*Your goal*
From the first line to the last, set down the material exactly, leaving out its pictures.

*Records for the exercise*
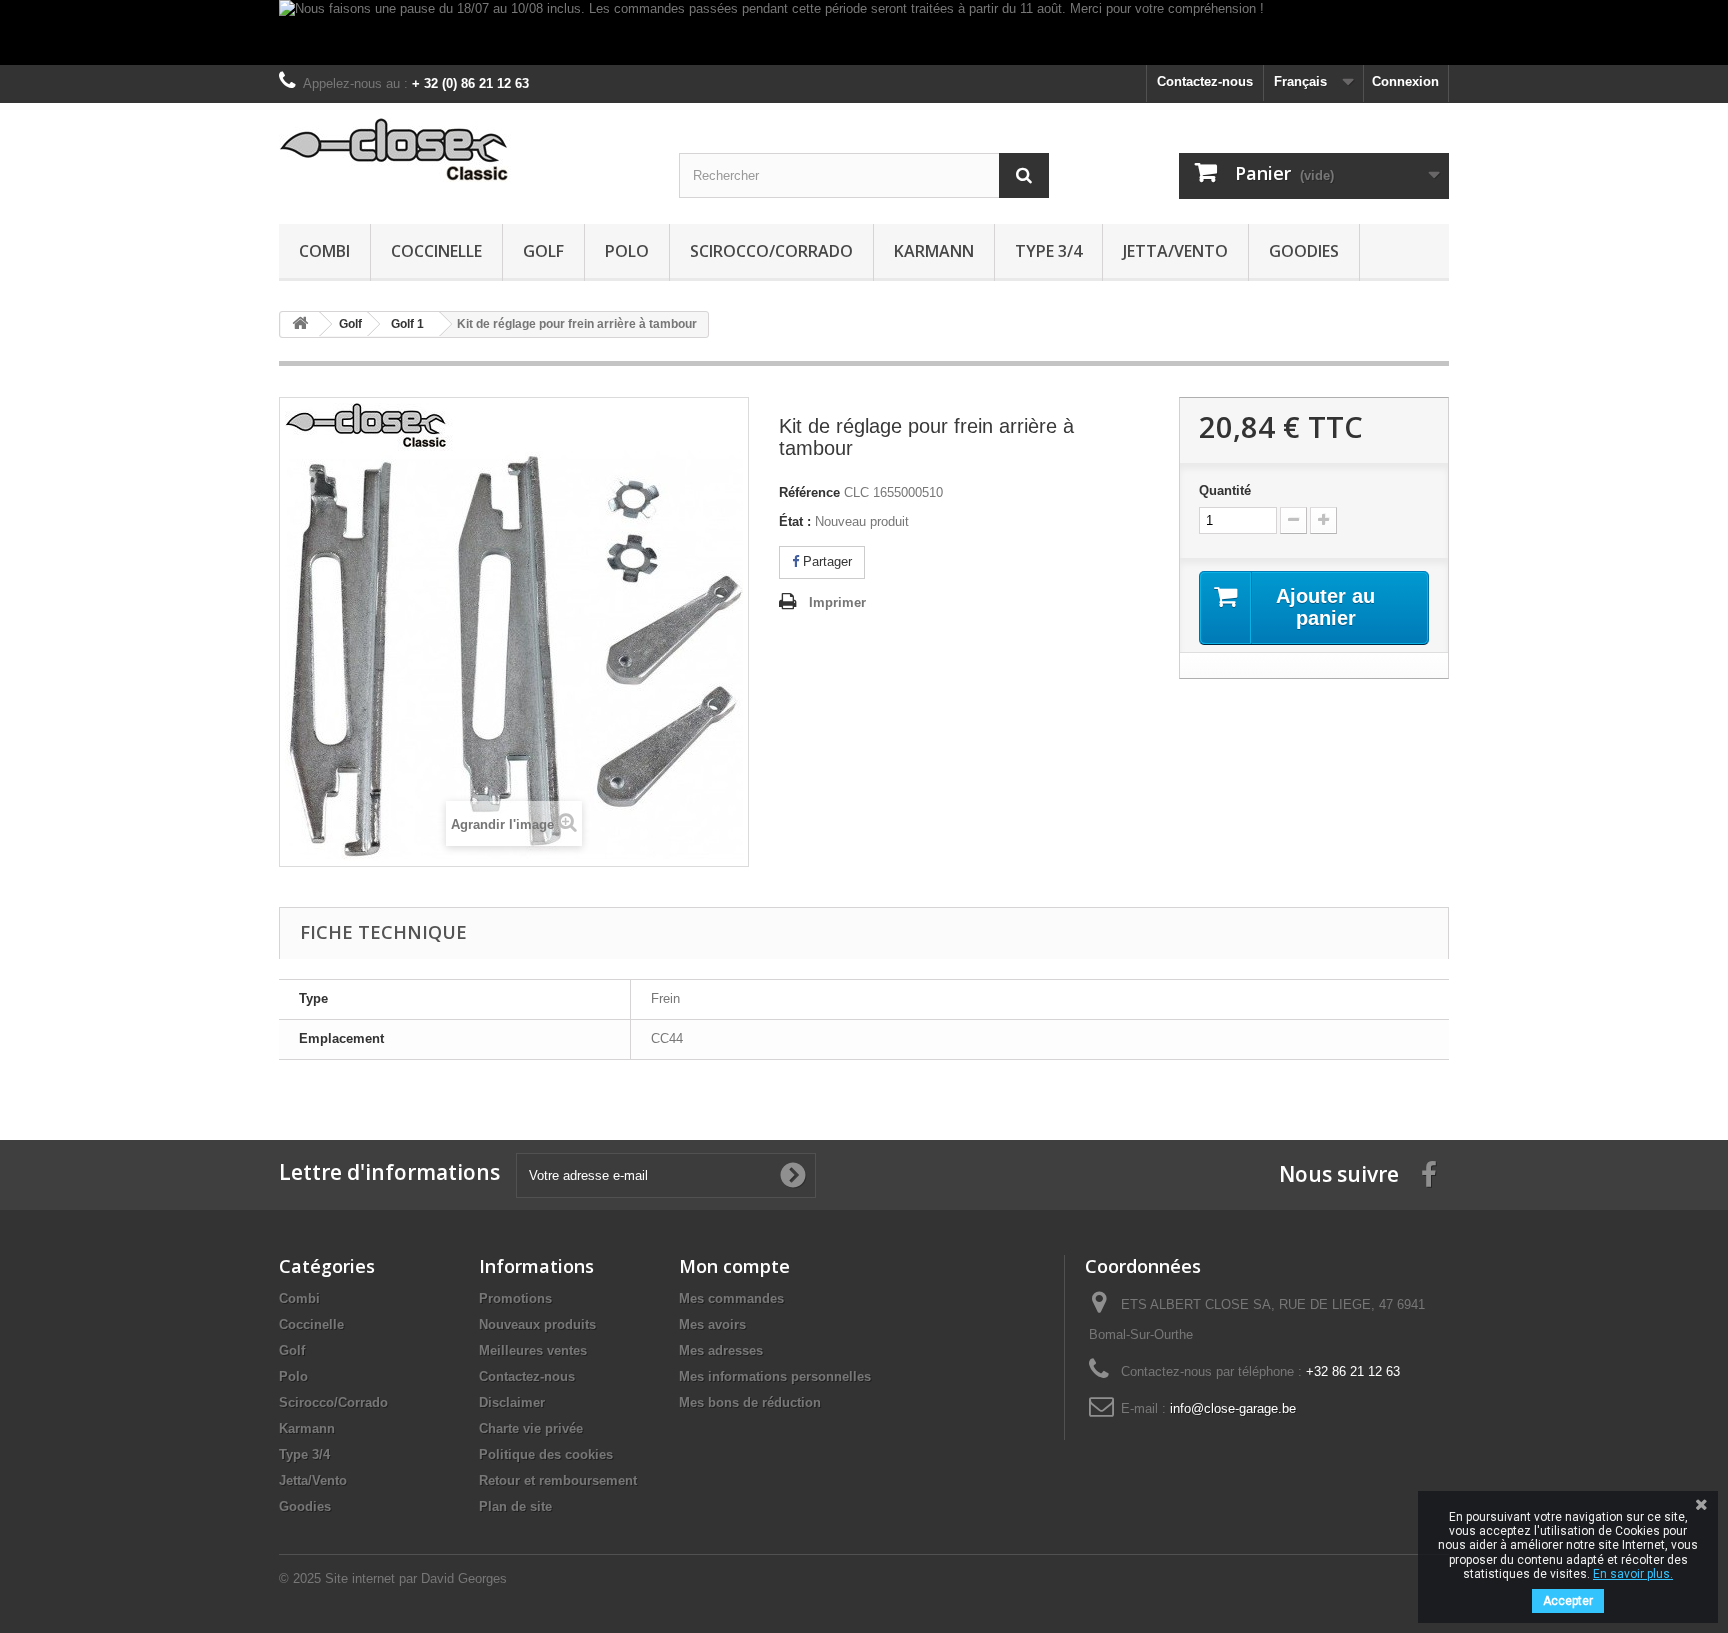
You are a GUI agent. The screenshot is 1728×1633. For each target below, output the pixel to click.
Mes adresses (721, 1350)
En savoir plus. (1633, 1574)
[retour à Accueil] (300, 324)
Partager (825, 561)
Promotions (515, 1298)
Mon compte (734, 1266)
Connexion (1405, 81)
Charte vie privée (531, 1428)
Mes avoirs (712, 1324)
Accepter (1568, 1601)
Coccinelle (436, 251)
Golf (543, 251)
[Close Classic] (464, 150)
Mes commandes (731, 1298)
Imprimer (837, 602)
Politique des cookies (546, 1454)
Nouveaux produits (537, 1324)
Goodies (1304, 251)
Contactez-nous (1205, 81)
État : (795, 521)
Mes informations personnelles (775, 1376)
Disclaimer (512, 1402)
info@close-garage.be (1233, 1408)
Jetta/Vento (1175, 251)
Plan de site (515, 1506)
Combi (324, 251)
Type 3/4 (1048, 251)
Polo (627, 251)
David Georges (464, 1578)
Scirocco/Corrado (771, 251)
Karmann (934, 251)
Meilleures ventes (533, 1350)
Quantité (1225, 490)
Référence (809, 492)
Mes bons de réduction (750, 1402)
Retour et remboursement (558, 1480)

*Solution to this exercise*
You are a GUI agent. The screenshot is 1728×1633. For each target below, output the pixel to click.
Mes adresses (721, 1350)
En savoir plus. (1633, 1574)
[retour à Accueil] (300, 324)
Partager (825, 561)
Promotions (515, 1298)
Mon compte (734, 1266)
Connexion (1405, 81)
Charte vie privée (531, 1428)
Mes avoirs (712, 1324)
Accepter (1568, 1601)
Coccinelle (436, 251)
Golf (543, 251)
[Close Classic] (464, 150)
Mes commandes (731, 1298)
Imprimer (837, 602)
Politique des cookies (546, 1454)
Nouveaux produits (537, 1324)
Goodies (1304, 251)
Contactez-nous (1205, 81)
État : (795, 521)
Mes informations personnelles (775, 1376)
Disclaimer (512, 1402)
info@close-garage.be (1233, 1408)
Jetta/Vento (1175, 251)
Plan de site (515, 1506)
Combi (324, 251)
Type 3/4 (1048, 251)
Polo (627, 251)
David Georges (464, 1578)
Scirocco/Corrado (771, 251)
Karmann (934, 251)
Meilleures ventes (533, 1350)
Quantité (1225, 490)
Référence (809, 492)
Mes bons de réduction (750, 1402)
Retour et remboursement (558, 1480)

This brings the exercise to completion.